We can play this any way you want
Capcom and Digital Eclipse's Disney Afternoon Collection has been out for a couple of weeks now. This rerelease of five beloved NES games (plus TaleSpin) has given players plenty to talk about, but a large part of the discussion has focused not on the games themselves but on a feature added in for the collection: the ability to rewind gameplay, undoing mistakes large and small at the push of a button. The concept is nothing new, having been incorporated into some emulators and even previous retro compilations like 2015's Rare Replay, but Capcom shined the spotlight on it here, making sure to showcase it in the trailer that revealed Afternoon Collection to the world scarcely a month before release.

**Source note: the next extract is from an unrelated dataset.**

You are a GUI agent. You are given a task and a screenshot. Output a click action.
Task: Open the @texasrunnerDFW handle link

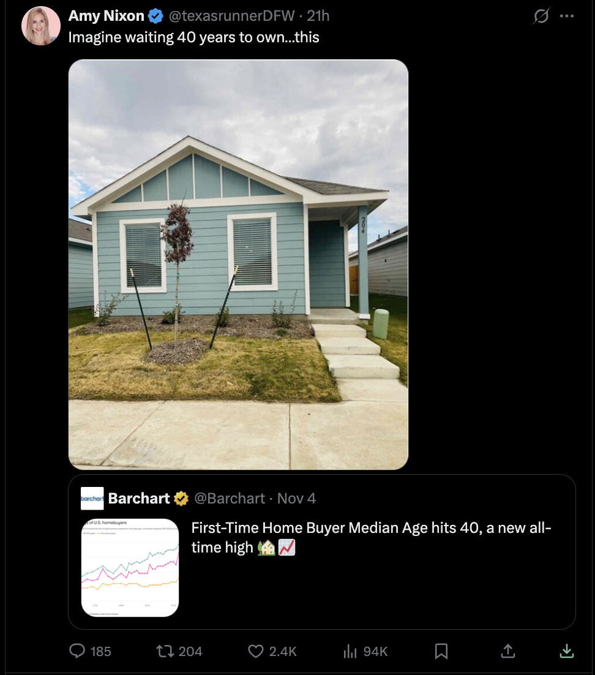(231, 16)
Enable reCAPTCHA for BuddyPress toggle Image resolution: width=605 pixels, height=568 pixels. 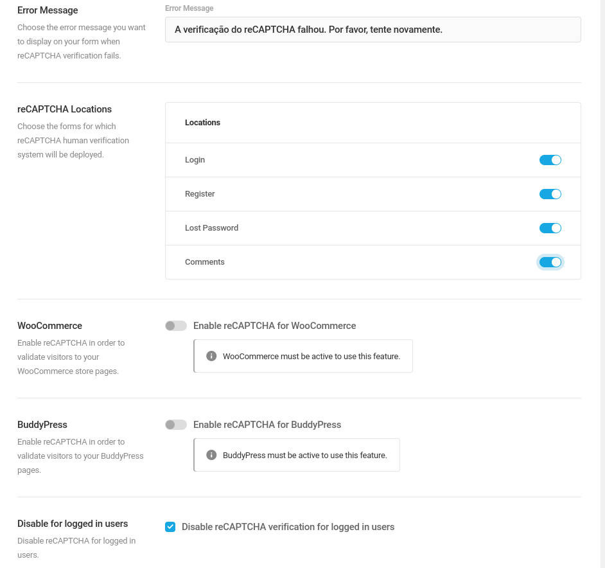[176, 425]
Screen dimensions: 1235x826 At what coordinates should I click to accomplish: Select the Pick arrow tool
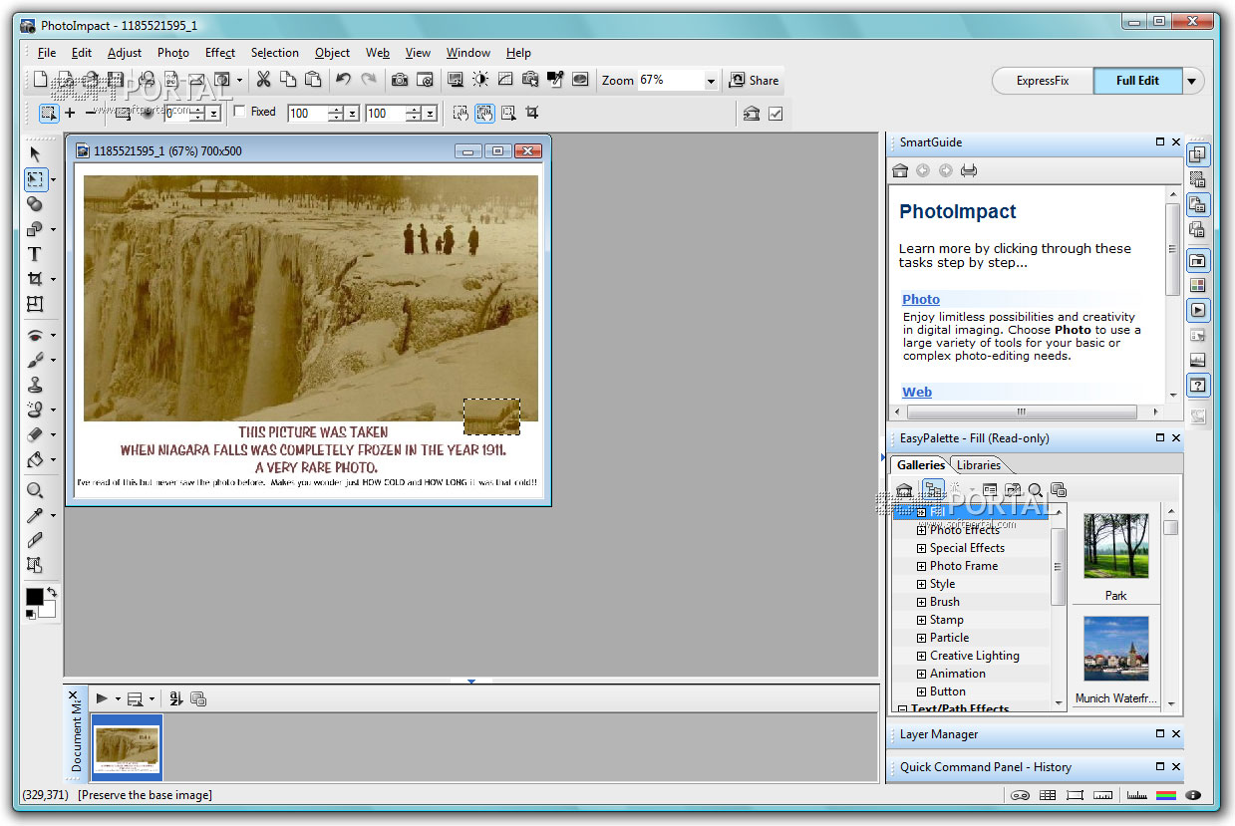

Over the last few years, quality-of-life perks such as this have become standard in rereleases of old games, from Nintendo implementing "restore points" in the post-Wii Virtual Console to M2 offering no fewer than thirty save slots in their PlayStation 4 rendition of classic shoot-'em-up Battle Garegga. But the inclusion of such permissive features has given rise to an ongoing debate as to whether such quality-of-life perks detract from games of yore. Players who experienced these games in their original form often question a tool they "know" isn't necessary added after the fact. After all, they managed to go without, so why should anyone else need it? Similarly, those who have gone to great lengths to master games over weeks or months chafe at the thought of neophytes tapping an inexhaustible stack of "Get Out of Jail Free" cards to blunder to the end in a single session. For them, these games' defining experience consists of overcoming tremendous hardships to eventually bask in an equally rewarding sense of accomplishment. But they're not worried that fellow players will miss out so much as they're concerned that this aspect won't be counted in the collective consciousness's appraisal moving forward. The fear is that games they've come to appreciate on a profound level will be dismissed as nothing more than the sum of their parts—that their reputation will suffer. Fans of shoot-'em-ups regularly wince at reviews chiding their supposed lack of content, knowing that every shmup can be as long and as deep as you want if you strive to see how far you can reach on one credit. "If only they knew," they mourn. "If only...they didn't credit-feed!"
At its ugliest, this sentiment ties in to fans' elitism and existential yearning for validation—the reason reviews that fail to properly adulate are met with wailing and gnashing of teeth. But I'm not here to decry the purists, and if I seem to speak from authority about what runs through their minds, it's because I'm one of them. I get it. For a variety of reasons, old games do tend to be quite a bit harder than newer ones; at the same time, new players tend not to be as patient with them. Judging with modern eyes, they expect their time investment to correlate to "content" as it consists of concrete assets, divorced from more intangible factors like player improvement and replay value. Lacking a personal history with a game comprising five or six short stages, they're likely to approach it as something to blitz through and quickly scratch off their backlog.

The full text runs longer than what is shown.